My husband’s brain is eating itself. It’s slowly chipping away at the insulation keeping his neurons functioning sweetly and his brain humming. Most days, it is, a side from a memory lapse or four and his hours long naps, it’s easy to forget. But then, there are days like today.
I’m not home. Hank and I are off teaching each other how to train humans and dogs. Each skill we master feeds us.
Honey is there, and Bubbles and Squeak are whistling in their cage, as they undoubtedly dig into a glorious green salad. I am here. He’s there.
Yesterday, his vision greyed out. Today, it is still grey. The on-call neurologist thinks it’s likely some sort of brain issue not an eye issue. Steroids won’t help.
It’s another nail in the coffin of who Dan was. No more dreams of flying, maybe no more driving, maybe no more woodworking or tinkering. How does one even go about facing that type of loss. How does one go on when everything you are is stripped down and you are laid bare?

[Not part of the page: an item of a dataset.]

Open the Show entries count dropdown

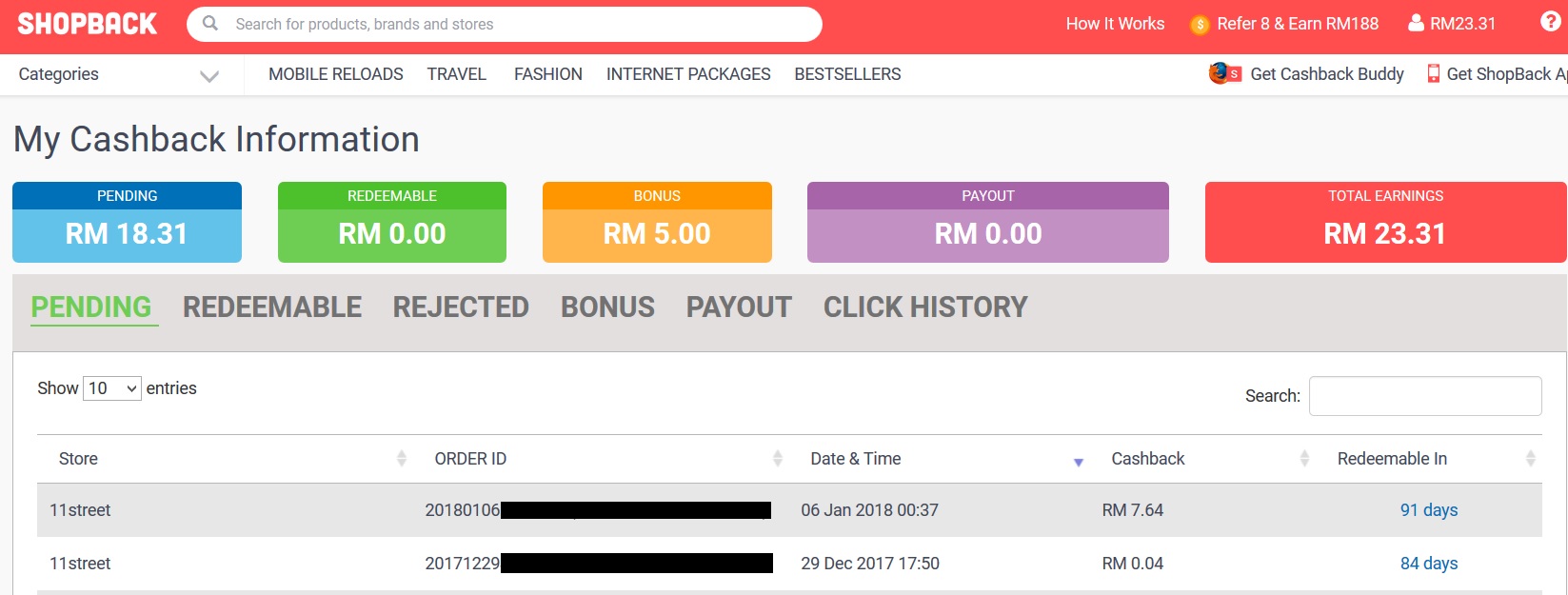click(112, 388)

My cancers were different. I either made it, or after a period of increasing disability, I didn’t. My husband’s disorder is like a daily death...slowly, inexplicably, and inexorably, he becomes someone we don’t recognize.
How do you move on? How do I even help? All I can say is, “I’m sorry.” “We’ll get through this.” Cold comfort. I can’t give him back his dreams of flying. From here, I can’t even help him find new dreams.
It’s like we live at the bottom of a well. The rope that lowers the pail just broke. Trapped, we wait. We'll think of something, right?